Data records:
##########

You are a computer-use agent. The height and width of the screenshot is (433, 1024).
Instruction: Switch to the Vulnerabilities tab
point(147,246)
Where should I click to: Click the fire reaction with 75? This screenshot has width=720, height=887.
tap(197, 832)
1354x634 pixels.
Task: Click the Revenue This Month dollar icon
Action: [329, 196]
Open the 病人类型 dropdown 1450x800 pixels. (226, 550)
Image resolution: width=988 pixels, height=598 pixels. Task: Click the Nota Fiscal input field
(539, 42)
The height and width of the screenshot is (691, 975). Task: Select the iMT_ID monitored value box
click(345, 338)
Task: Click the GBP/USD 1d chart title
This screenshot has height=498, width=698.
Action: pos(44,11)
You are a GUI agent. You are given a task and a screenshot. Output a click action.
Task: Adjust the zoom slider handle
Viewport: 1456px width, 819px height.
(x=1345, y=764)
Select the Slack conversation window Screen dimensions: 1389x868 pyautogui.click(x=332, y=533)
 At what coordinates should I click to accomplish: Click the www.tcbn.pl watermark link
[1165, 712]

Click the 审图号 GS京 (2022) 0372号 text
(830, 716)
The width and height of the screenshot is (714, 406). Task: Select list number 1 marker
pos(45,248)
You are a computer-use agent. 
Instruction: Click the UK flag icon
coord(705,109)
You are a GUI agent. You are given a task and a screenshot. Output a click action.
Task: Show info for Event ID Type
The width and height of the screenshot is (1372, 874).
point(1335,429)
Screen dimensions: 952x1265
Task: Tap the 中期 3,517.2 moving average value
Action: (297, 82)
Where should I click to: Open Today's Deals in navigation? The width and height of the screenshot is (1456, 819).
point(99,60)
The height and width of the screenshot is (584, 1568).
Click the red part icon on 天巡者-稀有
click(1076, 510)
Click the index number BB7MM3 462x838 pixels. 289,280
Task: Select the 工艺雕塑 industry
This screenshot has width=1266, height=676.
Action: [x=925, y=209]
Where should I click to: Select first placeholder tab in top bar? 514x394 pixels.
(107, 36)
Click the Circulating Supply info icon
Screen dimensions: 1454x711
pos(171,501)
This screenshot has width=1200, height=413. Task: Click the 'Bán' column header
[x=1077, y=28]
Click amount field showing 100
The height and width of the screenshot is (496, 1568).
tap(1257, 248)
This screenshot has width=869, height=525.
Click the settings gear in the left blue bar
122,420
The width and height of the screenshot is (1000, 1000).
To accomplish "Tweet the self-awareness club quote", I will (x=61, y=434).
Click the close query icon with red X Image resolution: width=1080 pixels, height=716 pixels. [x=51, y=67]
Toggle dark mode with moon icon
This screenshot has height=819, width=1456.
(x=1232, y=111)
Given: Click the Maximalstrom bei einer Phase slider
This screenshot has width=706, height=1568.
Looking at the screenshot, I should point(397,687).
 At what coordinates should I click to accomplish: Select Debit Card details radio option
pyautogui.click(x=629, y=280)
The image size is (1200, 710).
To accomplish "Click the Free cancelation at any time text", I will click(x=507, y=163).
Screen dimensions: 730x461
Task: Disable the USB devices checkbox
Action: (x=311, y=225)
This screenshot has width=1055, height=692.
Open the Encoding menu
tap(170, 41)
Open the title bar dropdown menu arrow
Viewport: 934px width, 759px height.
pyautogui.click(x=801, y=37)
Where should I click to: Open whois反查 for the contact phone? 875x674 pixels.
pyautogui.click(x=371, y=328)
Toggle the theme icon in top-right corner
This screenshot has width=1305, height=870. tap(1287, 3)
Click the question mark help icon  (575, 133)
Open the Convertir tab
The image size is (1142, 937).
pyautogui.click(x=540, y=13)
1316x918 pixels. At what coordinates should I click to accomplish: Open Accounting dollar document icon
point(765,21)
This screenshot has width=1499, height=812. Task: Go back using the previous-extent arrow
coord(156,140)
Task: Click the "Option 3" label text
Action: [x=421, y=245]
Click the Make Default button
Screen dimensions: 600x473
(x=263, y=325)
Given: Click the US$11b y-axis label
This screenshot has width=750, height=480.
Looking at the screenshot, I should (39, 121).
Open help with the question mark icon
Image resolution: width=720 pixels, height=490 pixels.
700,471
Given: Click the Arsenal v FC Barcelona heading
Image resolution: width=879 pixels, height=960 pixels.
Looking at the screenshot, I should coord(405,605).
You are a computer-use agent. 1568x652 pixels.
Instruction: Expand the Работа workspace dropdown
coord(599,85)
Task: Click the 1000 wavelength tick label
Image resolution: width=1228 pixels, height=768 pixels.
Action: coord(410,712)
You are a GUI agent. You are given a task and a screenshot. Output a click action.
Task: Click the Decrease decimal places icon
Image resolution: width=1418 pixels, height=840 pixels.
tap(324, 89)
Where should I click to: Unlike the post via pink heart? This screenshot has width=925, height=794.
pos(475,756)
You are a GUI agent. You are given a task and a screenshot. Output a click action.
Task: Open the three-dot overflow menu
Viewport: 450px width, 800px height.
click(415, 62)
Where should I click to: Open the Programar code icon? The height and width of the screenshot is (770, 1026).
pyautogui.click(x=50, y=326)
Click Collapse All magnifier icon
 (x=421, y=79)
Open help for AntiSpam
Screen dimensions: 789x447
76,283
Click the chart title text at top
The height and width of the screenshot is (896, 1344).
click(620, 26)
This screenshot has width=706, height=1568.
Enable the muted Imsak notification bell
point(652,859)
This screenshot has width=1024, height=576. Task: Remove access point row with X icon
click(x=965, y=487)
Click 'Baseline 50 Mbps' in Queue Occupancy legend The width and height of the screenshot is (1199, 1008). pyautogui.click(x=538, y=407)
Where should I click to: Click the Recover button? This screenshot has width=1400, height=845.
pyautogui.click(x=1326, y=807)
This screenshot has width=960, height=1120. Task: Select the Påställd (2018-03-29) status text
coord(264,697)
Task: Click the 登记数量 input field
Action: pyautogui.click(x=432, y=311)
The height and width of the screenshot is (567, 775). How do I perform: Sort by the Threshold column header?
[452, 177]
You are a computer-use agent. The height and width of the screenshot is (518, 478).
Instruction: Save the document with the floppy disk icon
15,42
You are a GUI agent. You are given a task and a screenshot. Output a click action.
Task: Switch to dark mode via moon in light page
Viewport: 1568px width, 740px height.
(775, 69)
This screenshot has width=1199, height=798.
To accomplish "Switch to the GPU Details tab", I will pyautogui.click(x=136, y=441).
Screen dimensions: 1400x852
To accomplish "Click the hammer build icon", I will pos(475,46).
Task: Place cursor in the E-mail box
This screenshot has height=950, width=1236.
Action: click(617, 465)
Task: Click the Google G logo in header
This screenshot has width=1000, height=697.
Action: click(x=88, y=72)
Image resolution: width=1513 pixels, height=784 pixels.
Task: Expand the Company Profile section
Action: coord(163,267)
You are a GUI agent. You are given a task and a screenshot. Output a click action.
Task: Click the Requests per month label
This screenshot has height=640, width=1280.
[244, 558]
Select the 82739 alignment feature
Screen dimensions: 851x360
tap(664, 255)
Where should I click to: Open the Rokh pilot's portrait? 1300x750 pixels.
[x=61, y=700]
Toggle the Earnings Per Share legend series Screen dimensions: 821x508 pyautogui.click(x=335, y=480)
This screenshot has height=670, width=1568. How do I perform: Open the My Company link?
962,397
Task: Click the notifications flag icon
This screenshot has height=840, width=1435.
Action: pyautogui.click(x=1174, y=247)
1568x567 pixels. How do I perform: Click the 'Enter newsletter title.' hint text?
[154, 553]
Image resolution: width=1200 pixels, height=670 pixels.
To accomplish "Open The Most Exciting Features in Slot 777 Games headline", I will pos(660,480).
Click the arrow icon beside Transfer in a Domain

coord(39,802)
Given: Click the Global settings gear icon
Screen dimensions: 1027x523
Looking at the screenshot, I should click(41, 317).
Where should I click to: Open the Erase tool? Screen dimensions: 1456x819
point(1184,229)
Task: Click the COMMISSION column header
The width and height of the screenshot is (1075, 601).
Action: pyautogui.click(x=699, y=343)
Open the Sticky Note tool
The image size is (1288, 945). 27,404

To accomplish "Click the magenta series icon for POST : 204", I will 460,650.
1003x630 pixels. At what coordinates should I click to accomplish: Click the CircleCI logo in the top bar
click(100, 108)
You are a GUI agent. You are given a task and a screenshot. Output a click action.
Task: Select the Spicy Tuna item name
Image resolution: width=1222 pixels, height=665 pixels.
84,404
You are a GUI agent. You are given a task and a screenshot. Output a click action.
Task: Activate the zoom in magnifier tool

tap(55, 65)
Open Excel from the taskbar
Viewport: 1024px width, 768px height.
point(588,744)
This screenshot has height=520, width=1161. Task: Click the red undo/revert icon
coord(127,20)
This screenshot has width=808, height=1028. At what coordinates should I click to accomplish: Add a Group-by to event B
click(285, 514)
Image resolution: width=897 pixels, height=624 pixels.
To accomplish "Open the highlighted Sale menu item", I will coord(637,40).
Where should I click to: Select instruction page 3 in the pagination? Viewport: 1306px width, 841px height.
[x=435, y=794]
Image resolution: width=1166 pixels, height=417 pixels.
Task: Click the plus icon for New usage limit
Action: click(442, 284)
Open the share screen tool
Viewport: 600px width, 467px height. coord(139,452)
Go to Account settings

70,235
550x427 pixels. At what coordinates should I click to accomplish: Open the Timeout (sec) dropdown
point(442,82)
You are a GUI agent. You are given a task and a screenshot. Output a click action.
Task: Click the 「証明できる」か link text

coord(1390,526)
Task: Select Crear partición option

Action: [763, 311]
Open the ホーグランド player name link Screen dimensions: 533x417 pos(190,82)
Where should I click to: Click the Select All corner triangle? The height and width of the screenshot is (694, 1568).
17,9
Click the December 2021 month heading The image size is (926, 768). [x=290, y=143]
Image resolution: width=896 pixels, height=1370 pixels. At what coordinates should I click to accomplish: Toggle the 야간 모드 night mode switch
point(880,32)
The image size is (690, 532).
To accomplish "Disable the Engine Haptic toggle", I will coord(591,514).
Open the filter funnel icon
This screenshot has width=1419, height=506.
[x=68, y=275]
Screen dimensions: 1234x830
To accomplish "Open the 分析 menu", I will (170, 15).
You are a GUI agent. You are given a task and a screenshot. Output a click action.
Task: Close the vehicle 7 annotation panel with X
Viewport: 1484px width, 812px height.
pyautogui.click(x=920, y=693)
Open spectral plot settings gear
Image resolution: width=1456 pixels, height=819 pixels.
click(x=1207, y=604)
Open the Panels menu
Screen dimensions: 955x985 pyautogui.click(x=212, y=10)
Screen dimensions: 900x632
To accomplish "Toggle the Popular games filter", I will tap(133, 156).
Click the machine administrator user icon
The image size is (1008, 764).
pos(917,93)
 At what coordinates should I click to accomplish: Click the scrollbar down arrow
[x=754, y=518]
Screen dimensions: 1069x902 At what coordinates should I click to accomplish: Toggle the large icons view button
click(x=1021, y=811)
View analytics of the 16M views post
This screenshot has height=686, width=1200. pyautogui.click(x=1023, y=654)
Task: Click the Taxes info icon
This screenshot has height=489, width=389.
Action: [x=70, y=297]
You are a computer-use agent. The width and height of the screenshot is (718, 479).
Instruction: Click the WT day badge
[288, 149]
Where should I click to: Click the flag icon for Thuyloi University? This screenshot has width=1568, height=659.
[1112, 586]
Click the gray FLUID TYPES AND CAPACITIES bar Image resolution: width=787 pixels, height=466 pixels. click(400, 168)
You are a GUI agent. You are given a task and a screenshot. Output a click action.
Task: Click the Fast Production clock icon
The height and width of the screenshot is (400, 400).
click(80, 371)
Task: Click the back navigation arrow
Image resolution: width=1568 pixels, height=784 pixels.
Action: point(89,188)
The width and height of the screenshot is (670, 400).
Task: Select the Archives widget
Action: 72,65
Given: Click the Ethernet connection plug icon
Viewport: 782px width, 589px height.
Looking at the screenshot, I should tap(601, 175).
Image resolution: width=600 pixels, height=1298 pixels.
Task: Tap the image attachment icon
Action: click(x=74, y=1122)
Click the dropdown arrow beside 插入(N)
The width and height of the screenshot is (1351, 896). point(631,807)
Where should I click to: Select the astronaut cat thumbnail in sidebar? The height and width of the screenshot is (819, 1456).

##########

*Written instruction*: Rewrite the records from the first line up to and including the line with "coord(705,109)", putting "Goal" in place of every "Instruction" and keeping everything else the same.

*Reply*:
You are a computer-use agent. The height and width of the screenshot is (433, 1024).
Goal: Switch to the Vulnerabilities tab
point(147,246)
Where should I click to: Click the fire reaction with 75? This screenshot has width=720, height=887.
tap(197, 832)
1354x634 pixels.
Task: Click the Revenue This Month dollar icon
Action: [329, 196]
Open the 病人类型 dropdown 1450x800 pixels. (226, 550)
Image resolution: width=988 pixels, height=598 pixels. Task: Click the Nota Fiscal input field
(539, 42)
The height and width of the screenshot is (691, 975). Task: Select the iMT_ID monitored value box
click(345, 338)
Task: Click the GBP/USD 1d chart title
This screenshot has height=498, width=698.
Action: pos(44,11)
You are a GUI agent. You are given a task and a screenshot. Output a click action.
Task: Adjust the zoom slider handle
Viewport: 1456px width, 819px height.
(x=1345, y=764)
Select the Slack conversation window Screen dimensions: 1389x868 pyautogui.click(x=332, y=533)
 At what coordinates should I click to accomplish: Click the www.tcbn.pl watermark link
[1165, 712]

Click the 审图号 GS京 (2022) 0372号 text
(830, 716)
The width and height of the screenshot is (714, 406). Task: Select list number 1 marker
pos(45,248)
You are a computer-use agent. 
Goal: Click the UK flag icon
coord(705,109)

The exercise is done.